Aim A
According to the essay, which character in EDEN is drawn from a real person?
Aim B
Revise the essay from "I am in EDEN." to "came to be.", putting "twelve-year-old" in place of "ten-year-old".
Aim C
List every person or character named in the essay.

Passage to read
This is the question I receive most often when visiting with book clubs and readers. Haven’t you noticed how books or movies “based on a true story” seem to hold so much appeal? People really want to know what “really happened.” Well, I try not to disappoint.  The answer is that EDEN was inspired by events in my life and the lives of women I have known and loved. The key word being inspired, with one small exception, the characters in EDEN are not representative of any real people. (That small exception being Mary Thaw, the Pittsburgh coal fortune heiress who owned the Italianate villa on the hill and harbored residents during the 1938 hurricane.)

I recently attended a breakfast with writer Steve Almond. It was a gathering of several authors and we got onto the topic of “writing what you know.”   I asked Steve to help me reconcile that advice with what I had also been told at the Iceland Writer’s Retreat last April, that inexperienced writers are present in their work, whereas evolved writers are invisible in their writing, creating characters who  differ greatly from them as human beings. I’m still in the “write what you know” camp. I describe EDEN as a collage of experiences, a sort of cubist painting or kaleidoscope of what I’ve witnessed, all the while an exploration of themes that are best achieved in fiction.

I am in EDEN. I am that ten-year-old girl who counted out the months between her parents’ wedding date and her birth. But that doesn’t mean I’m Sarah. I invested my characters with my own emotional memory. I fictionalized and expanded on other circumstances in my family, other unplanned pregnancies to be specific, but the key word is fictionalized. If the book reads with a ring of truth, it is because I tried to capture the emotional aftermath I witnessed, while never having really known exactly how things came to be.

Material
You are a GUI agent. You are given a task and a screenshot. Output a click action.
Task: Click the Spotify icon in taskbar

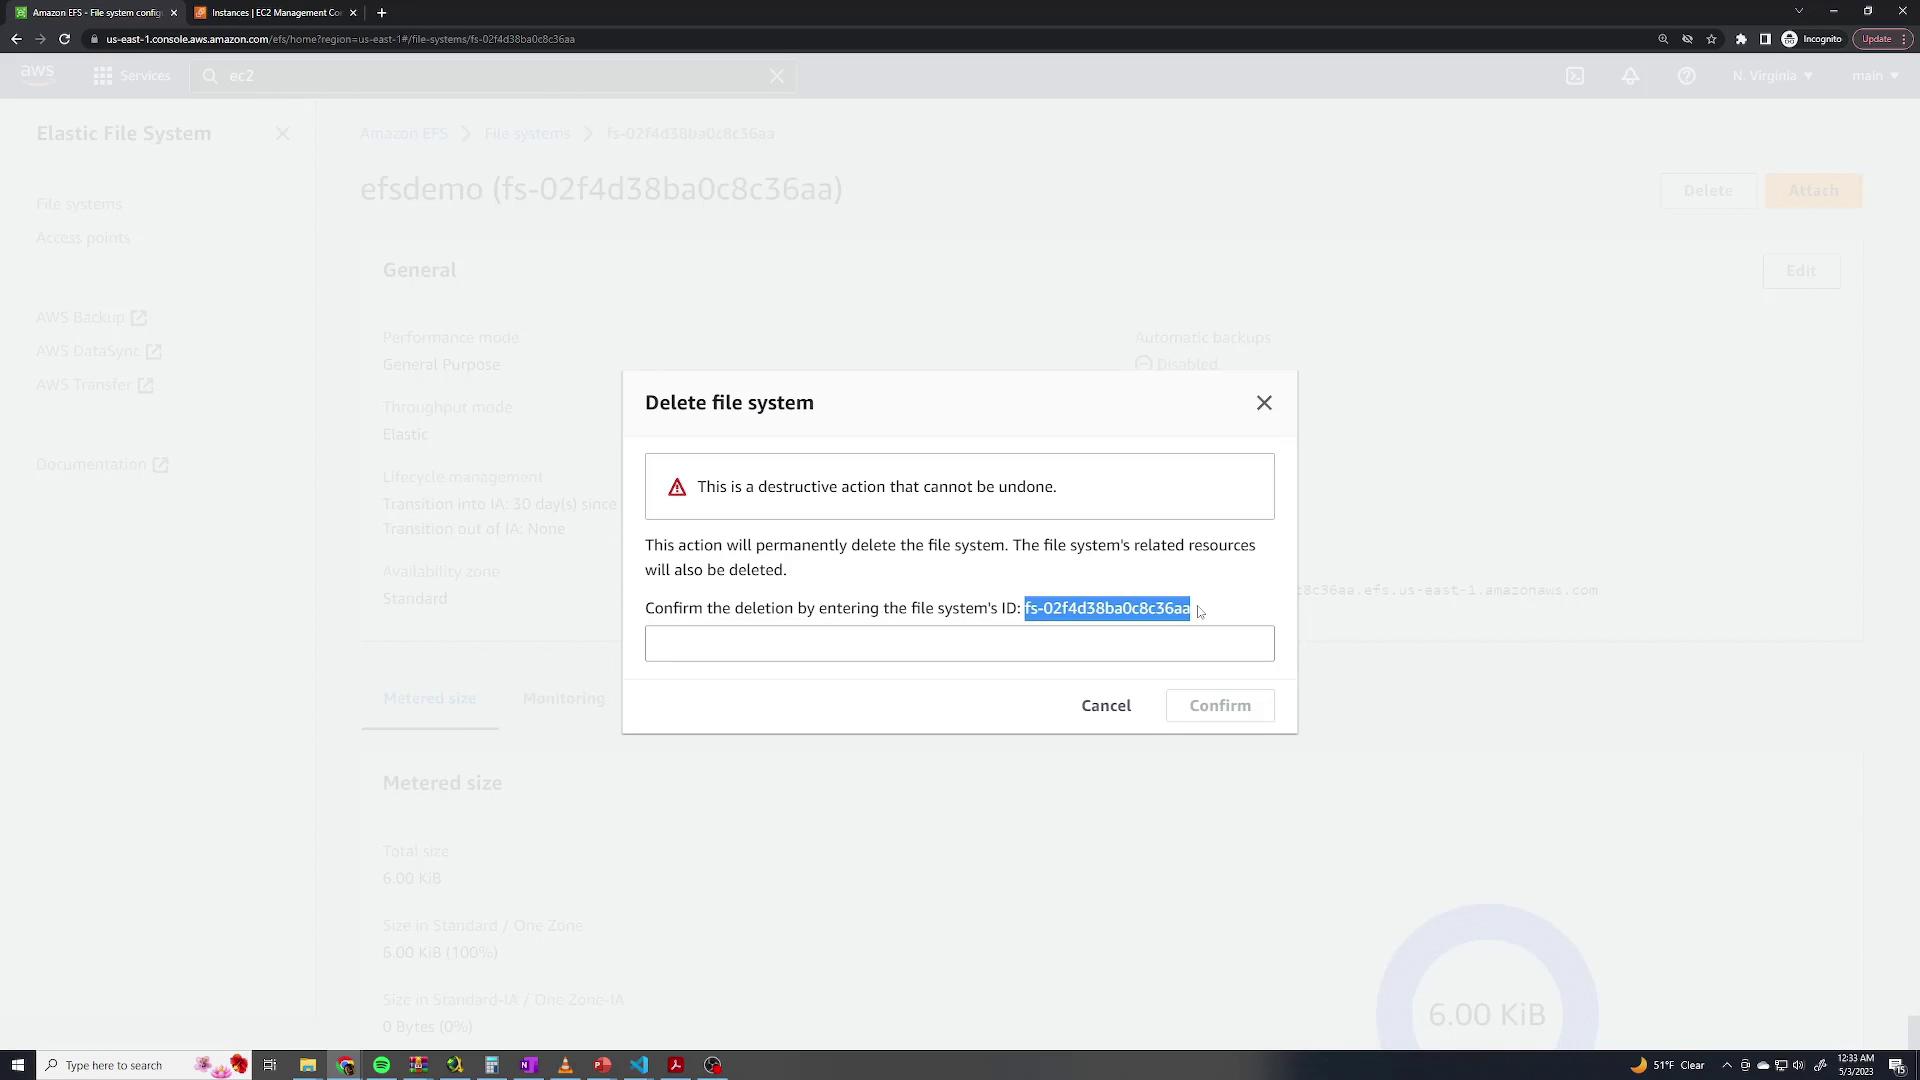click(x=382, y=1065)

Complete answer A
Mary Thaw, the Pittsburgh coal fortune heiress who owned the Italianate villa on the hill and harbored residents during the 1938 hurricane.

Complete answer B
I am in EDEN. I am that twelve-year-old girl who counted out the months between her parents’ wedding date and her birth. But that doesn’t mean I’m Sarah. I invested my characters with my own emotional memory. I fictionalized and expanded on other circumstances in my family, other unplanned pregnancies to be specific, but the key word is fictionalized. If the book reads with a ring of truth, it is because I tried to capture the emotional aftermath I witnessed, while never having really known exactly how things came to be.

Complete answer C
Mary Thaw, Steve Almond, Sarah